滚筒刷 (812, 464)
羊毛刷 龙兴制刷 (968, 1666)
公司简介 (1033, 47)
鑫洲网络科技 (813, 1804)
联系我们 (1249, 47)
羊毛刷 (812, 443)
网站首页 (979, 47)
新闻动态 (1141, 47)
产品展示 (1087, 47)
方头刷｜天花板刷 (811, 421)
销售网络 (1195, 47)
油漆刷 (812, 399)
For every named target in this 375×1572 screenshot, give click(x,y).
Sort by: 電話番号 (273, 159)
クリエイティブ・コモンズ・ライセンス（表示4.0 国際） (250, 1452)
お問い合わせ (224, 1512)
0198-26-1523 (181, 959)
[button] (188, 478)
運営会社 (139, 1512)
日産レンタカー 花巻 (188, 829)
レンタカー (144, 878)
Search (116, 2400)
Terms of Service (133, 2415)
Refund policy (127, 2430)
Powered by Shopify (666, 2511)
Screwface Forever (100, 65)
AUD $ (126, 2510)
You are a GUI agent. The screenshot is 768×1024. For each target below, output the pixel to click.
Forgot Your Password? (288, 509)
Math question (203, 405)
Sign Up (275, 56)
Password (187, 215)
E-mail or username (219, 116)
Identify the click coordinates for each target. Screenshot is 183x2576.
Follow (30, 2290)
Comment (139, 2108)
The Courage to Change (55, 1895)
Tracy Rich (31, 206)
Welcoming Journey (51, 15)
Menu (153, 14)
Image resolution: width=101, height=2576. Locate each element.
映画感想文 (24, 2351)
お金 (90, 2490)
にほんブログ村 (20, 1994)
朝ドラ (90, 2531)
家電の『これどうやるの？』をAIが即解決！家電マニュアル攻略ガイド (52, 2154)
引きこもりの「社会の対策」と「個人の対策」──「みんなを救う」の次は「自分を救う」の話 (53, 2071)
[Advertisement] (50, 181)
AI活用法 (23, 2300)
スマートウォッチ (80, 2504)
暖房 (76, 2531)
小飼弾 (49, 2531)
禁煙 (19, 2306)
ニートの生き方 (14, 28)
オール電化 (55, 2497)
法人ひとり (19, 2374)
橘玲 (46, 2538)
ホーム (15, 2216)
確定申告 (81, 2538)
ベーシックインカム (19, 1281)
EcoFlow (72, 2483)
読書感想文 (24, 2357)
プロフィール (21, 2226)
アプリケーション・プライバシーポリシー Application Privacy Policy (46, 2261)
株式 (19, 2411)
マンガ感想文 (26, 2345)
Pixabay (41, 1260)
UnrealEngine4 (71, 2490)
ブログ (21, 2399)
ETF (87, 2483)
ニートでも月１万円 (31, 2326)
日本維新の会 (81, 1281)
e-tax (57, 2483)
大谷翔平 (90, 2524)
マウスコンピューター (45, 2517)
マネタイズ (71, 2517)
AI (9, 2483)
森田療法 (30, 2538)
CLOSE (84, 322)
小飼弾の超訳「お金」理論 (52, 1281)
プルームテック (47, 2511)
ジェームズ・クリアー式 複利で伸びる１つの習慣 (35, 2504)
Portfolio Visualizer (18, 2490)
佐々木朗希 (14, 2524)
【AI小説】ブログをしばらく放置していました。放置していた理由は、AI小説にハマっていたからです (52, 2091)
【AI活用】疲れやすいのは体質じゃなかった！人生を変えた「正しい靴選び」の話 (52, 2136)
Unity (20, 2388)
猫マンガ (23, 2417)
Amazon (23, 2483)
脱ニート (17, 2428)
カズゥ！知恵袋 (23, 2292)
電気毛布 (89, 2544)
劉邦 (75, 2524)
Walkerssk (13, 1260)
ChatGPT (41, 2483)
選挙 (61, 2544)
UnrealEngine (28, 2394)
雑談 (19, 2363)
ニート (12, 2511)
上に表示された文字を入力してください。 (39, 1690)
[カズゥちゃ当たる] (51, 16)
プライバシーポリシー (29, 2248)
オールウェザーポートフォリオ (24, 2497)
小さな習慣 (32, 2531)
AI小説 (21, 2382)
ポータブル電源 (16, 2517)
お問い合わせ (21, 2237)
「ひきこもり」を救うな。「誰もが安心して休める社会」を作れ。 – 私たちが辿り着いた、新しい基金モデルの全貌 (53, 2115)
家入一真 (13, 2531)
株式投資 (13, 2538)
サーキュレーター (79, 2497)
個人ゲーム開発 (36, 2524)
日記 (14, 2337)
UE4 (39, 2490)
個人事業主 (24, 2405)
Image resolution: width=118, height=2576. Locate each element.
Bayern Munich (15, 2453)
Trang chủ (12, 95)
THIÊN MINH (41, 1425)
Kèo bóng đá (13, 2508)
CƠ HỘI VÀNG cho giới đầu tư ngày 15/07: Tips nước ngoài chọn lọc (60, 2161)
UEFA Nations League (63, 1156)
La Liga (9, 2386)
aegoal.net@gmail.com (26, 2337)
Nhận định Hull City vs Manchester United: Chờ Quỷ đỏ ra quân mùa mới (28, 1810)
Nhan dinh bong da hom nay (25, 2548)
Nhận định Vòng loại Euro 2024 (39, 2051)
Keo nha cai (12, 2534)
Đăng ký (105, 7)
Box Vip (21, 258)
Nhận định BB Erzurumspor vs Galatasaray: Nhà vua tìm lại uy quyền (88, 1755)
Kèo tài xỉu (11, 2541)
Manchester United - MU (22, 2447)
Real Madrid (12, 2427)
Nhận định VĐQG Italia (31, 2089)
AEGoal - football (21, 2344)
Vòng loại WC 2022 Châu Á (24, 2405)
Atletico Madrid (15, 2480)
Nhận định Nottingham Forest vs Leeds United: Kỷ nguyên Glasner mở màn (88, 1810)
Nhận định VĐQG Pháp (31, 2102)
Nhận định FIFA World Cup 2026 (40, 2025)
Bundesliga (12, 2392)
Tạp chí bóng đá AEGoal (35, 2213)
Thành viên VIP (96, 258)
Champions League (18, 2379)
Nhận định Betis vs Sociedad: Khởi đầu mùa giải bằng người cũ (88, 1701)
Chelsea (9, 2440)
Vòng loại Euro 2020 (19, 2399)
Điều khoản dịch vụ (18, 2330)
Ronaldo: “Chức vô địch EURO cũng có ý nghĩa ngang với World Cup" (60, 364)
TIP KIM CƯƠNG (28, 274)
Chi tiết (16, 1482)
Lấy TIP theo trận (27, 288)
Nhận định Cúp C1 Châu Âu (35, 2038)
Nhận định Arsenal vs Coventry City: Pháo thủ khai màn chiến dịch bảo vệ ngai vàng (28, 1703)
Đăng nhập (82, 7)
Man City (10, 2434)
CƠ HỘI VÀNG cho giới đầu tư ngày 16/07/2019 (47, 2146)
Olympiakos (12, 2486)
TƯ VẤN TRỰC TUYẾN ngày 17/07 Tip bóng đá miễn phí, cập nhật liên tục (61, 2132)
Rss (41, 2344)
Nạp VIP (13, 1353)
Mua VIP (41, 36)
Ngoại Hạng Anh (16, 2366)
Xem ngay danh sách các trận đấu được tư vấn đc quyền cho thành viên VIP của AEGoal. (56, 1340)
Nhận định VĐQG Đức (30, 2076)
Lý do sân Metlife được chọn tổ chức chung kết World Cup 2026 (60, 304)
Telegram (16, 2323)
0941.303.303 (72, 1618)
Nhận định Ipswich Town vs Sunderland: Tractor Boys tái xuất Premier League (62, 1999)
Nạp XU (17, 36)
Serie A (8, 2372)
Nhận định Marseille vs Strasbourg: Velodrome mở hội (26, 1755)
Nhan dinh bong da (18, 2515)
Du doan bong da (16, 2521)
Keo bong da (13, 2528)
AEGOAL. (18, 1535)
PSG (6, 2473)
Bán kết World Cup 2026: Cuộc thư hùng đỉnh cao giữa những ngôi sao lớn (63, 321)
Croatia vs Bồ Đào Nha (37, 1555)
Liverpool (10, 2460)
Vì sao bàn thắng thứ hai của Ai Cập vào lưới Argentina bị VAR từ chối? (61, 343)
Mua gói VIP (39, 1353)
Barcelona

______________________________

▶ Work order
From the listing above, return the lines starting at the one with "Image resolution: width=101, height=2576." and ending at the one with "スマートウォッチ (80, 2504)", both kept, exactly as they appear and nothing more.

▶ Written response
Image resolution: width=101, height=2576. Locate each element.
映画感想文 (24, 2351)
お金 (90, 2490)
にほんブログ村 (20, 1994)
朝ドラ (90, 2531)
家電の『これどうやるの？』をAIが即解決！家電マニュアル攻略ガイド (52, 2154)
引きこもりの「社会の対策」と「個人の対策」──「みんなを救う」の次は「自分を救う」の話 (53, 2071)
[Advertisement] (50, 181)
AI活用法 (23, 2300)
スマートウォッチ (80, 2504)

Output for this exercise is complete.